Legend of Mana est tout bêtement l’une des légendes du J-RPG, et plus particulièrement du A-RPG japonais, qui n’a jamais connu une sortie française et européenne. Il est issu d’une époque durant laquelle les studios et éditeurs nippons faisaient encore parfois l’impasse sur notre belle région occidentale. Ce qui nous a laissé sur le bas côté de la route de pépites telles que Chrono Cross, Chrono Trigger et de ce Legend of Mana.
À sa sortie, il fut à bien des égards considéré à l’époque comme une sorte d’ovni dans l’écosystème du RPG, puisqu’il proposait des mécaniques de jeu et de progression assez atypiques pour l’époque. De plus, il était à contre-courant de ce que l’on avait l’habitude de voir et de jouer. Depuis, son aura n’a cessé de grandir, notamment en Europe, car il faisait partie des pépites sacrifiées sur l’autel de la frilosité de l’ère 32 bits et auxquelles, comme Xenogears, nous n’avons pu goûter en version PAL.
Mais comme il ne faut jamais dire jamais, voilà que Legend of Mana sort sur nos chères consoles actuelles dans une version remasterisée avec en plus une belle traduction française officielle (enfin !). L’occasion de replonger dans ce titre onirique, unique et terriblement novateur même encore aujourd’hui, alors qu’il fête cette année ses 22 ans et qu’il accuse le poids de son âge (et l’accusait déjà avant sur certains points).
(Test de Legend of Mana sur PC réalisée à partir d’une version fournie par l’éditeur)
Parler de Legend of Mana est un exercice assez difficile, il faut bien l’avouer. Cet A-RPG, développé à l’époque par SquareSoft (eh oui, Square Enix n’était pas encore), prenait grandement ses distances avec ses pairs et le genre du J-RPG en général. Le titre ne proposait pas de vivre une grande aventure épique et linéaire, mais plutôt plusieurs petites histoires qui nous permettaient alors d’arriver à nos fins : reconstruire littéralement le monde de Fa’Diel et ressusciter l’Arbre Mana, symbole de puissance, de désir, d’amour et de vie.
L’Arbre Mana reste toujours au cœur de l’intrigue, bien que beaucoup moins que dans un épisode classique, et s’il ne faut pas ici le protéger contre un vil démon désireux de contrôler le monde, il faut par contre le ressusciter. Après avoir brûlé dans un incroyable incendie des siècles avant notre histoire, il est devenu un mythe et beaucoup ne croient plus en son existence. Notre rôle sera alors d’aider la population du monde de Fa’Diel en accomplissant diverses quêtes pour le ramener à la vie.
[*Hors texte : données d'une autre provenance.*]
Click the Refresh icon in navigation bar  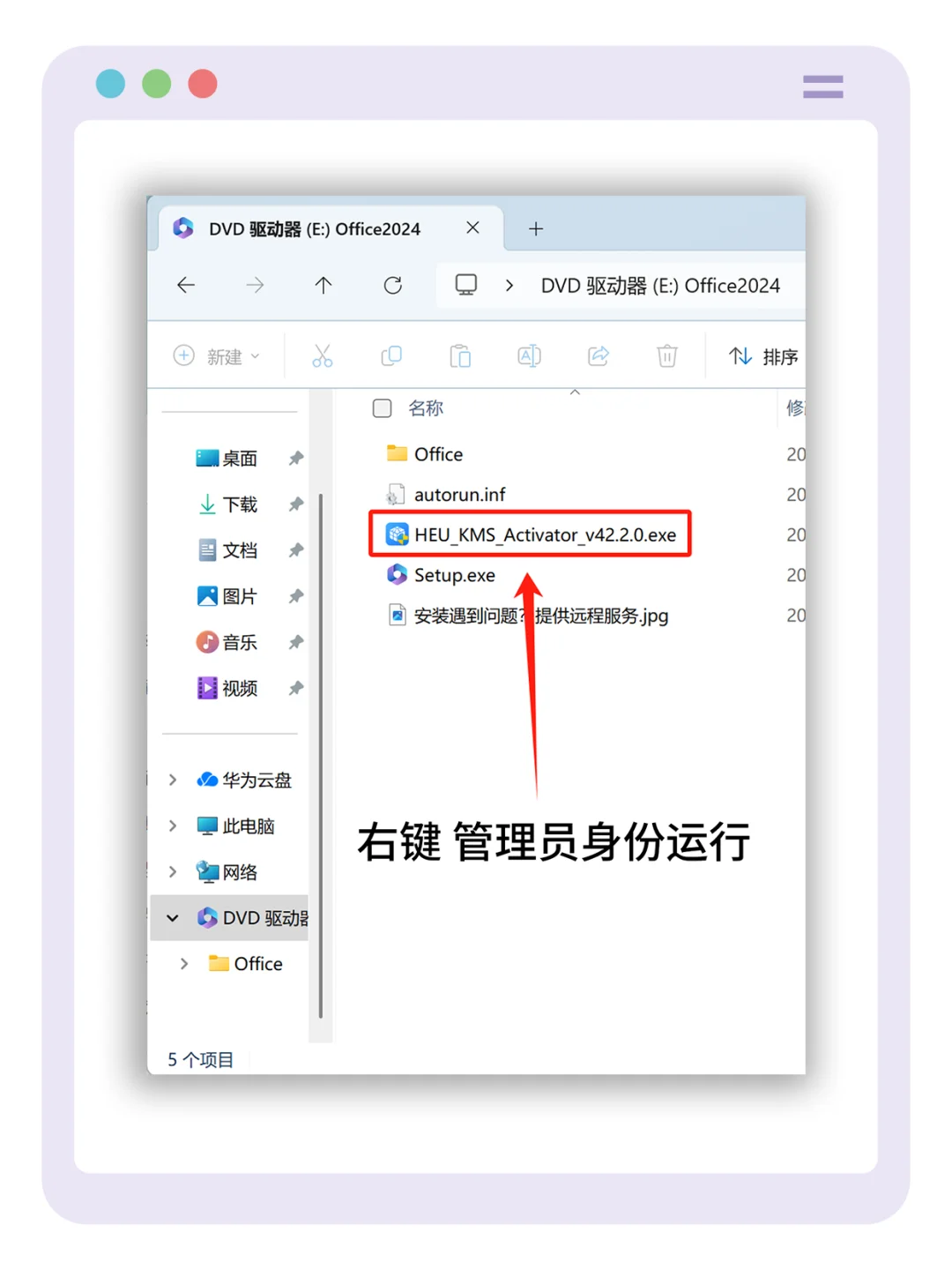click(x=393, y=285)
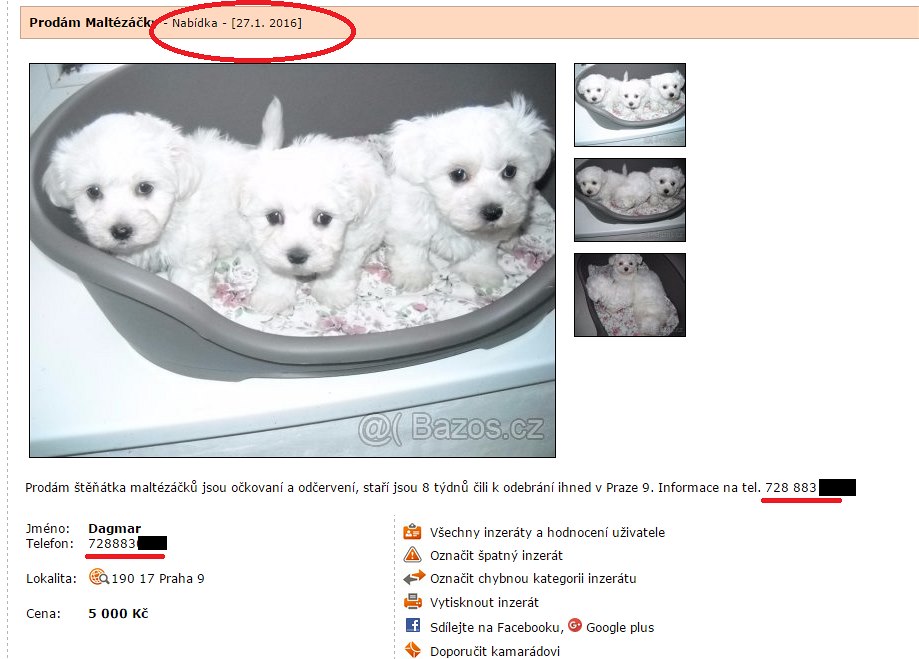
Task: Open second thumbnail of puppies in basket
Action: tap(629, 200)
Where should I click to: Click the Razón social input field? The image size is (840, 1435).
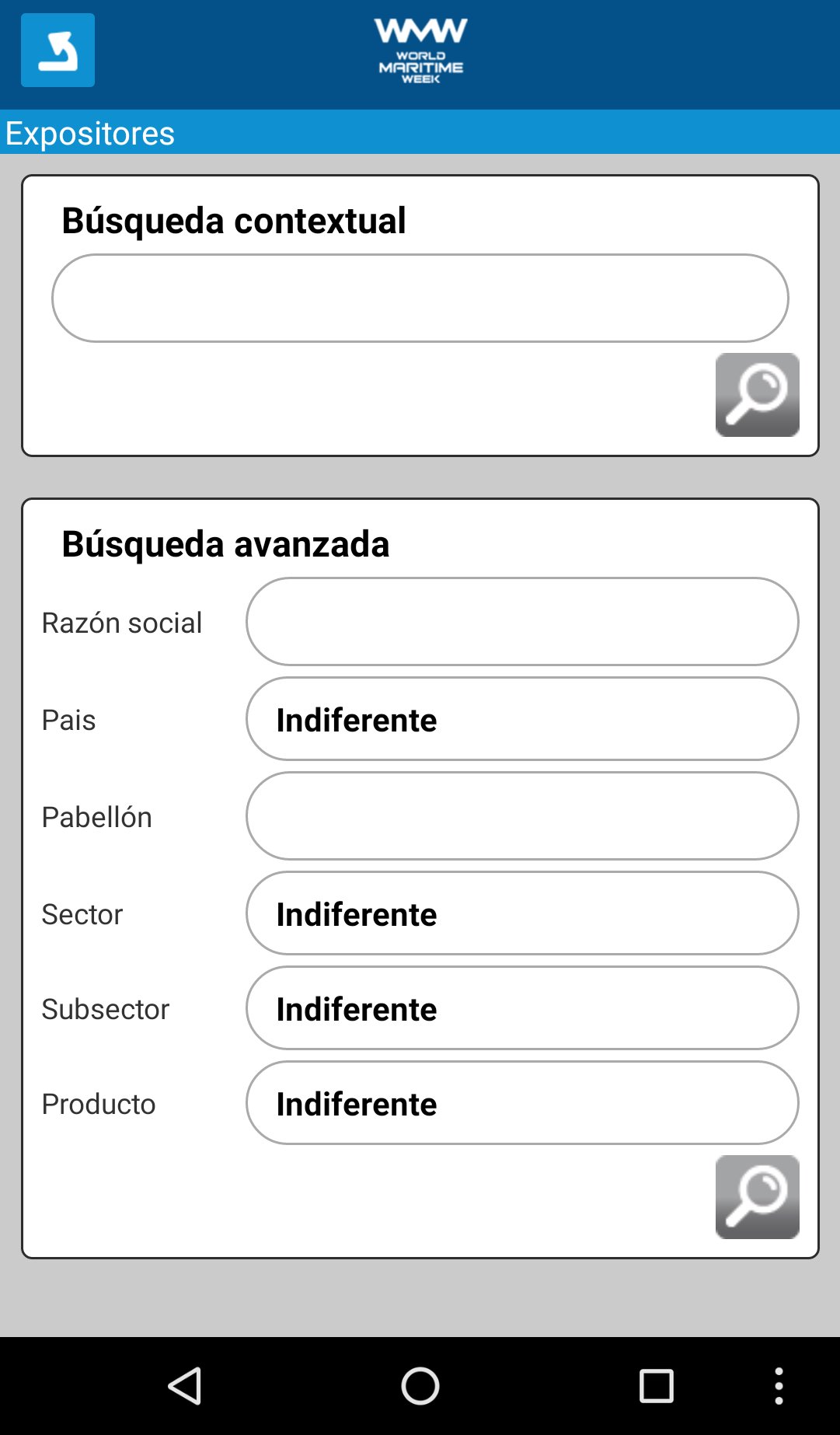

Ainsi, la narration se veut non linéaire et si certaines quêtes sont plus importantes que d’autres, il est tout à fait possible de passer à côté sans que cela n’ait un réel impact sur notre but final. Il n’y a théoriquement que deux derniers segments qui sont obligatoires à la complétion du jeu et cela nous offre alors une progression très particulière, assez libre, qui colle parfaitement au postulat du héros devant écrire sa propre histoire et forger sa légende.
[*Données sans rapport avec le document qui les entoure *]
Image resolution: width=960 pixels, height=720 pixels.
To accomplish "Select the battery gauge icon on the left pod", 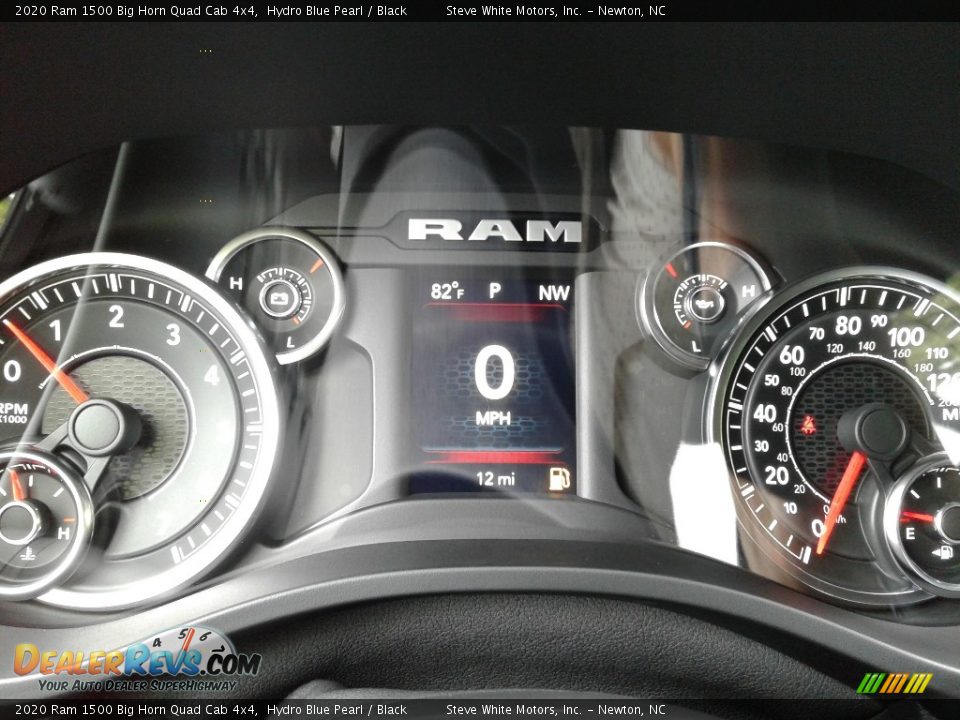I will tap(278, 297).
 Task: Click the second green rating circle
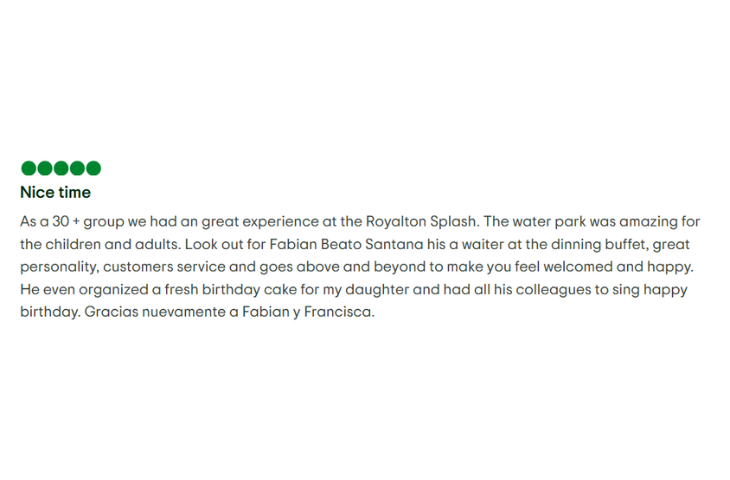45,168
Un univers riche et généreux
Mais ne vous y trompez pas, on reste dans un épisode de la saga Mana. Ainsi, on y retrouve tout ce que l’on connaît de cette dernière. Des créatures comme l’iconique Liévro en passant les esprits Mana tels Ondine ou Athanor, jusqu’à la direction artistique chatoyante et quelques personnages récurrents comme les vendeurs ou Niccolo. Tout nous renvoie alors à la licence Mana. Voilà qui ne perdra pas les aficionados qui pourront retrouver un univers qu’ils chérissent, alors que les néophytes y entreront par la grande porte.
Car comme on l’a fait remarquer, ici, le monde ne s’offre pas à nous au travers d’une world map. C’est à nous qu’il revient de le reconstruire. Pour ce faire, il nous faut placer sur une carte les différents lieux dans lesquels nous serons amenés à vivre notre aventure. Cela commence par décider de notre région de départ, pour ensuite construire notre maison et par la suite la ville de Romina. Dans les faits, la carte proposée est divisée en plusieurs cases sur lesquelles on place au fur et à mesure des reliques, que l’on glane de différentes façons, et qui se transformeront alors en un nouvel endroit à explorer.
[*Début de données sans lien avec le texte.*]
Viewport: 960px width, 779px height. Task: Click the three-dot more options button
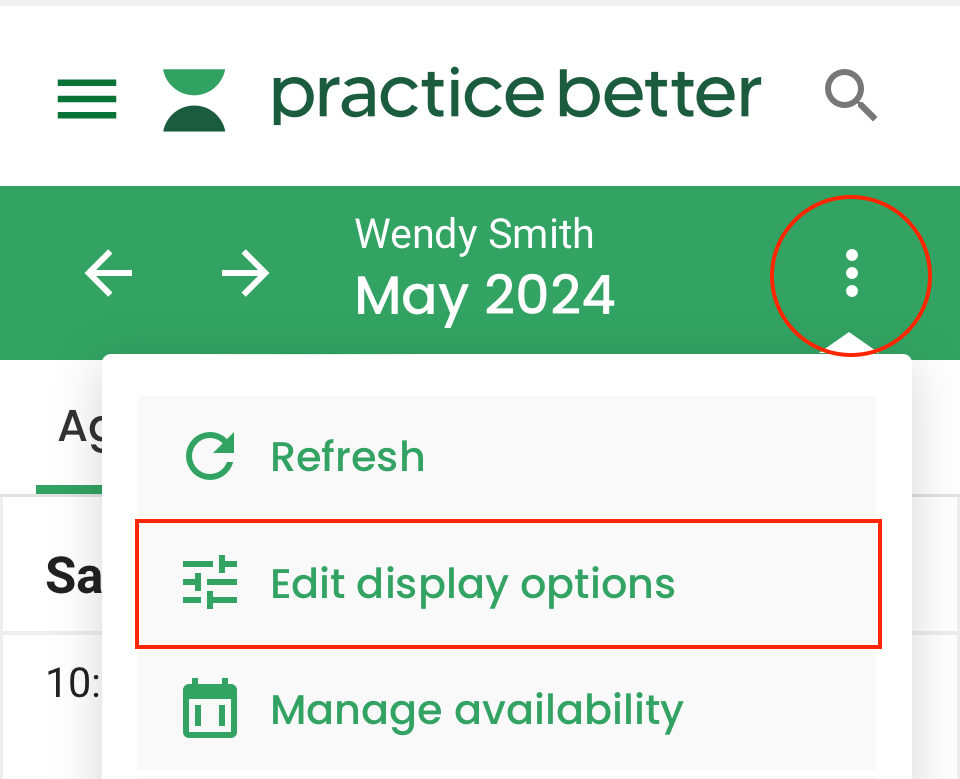coord(851,273)
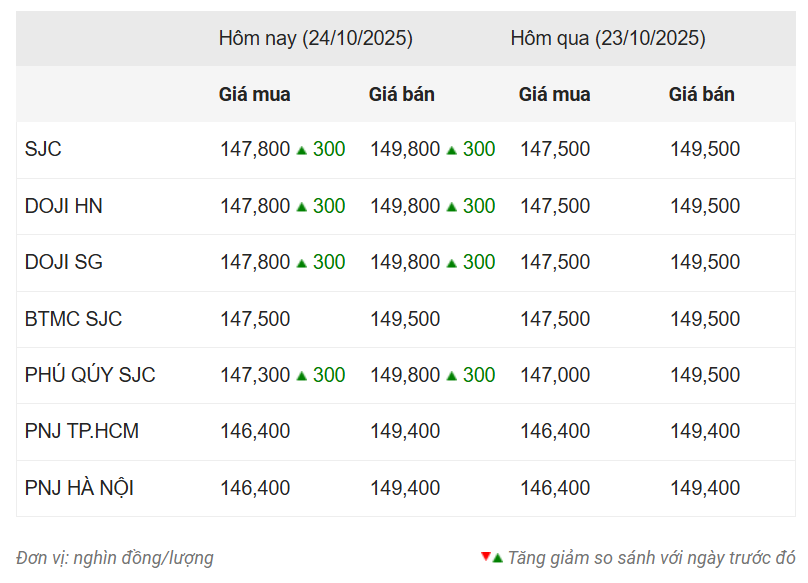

Villes, montagnes, plages, déserts et autres jungles et forêts seront alors au rendez-vous, tout comme l’Enfer et un charmant bateau pirate. Ce n’est pas inédit dans la saga et ça ne bouleverse en rien le genre, mais ne pas savoir quel lieu se cache derrière une relique, ne pas les débloquer de manière linéaire et pouvoir les placer à notre bon vouloir, apportent un plus indéniable à la découverte. Ce qui procure par la même occasion un réel sentiment d’excitation. On se sent aussi bien plus impliqué dans l’univers, car il nous revient de le matérialiser et d’y aider les différents personnages que l’on croise.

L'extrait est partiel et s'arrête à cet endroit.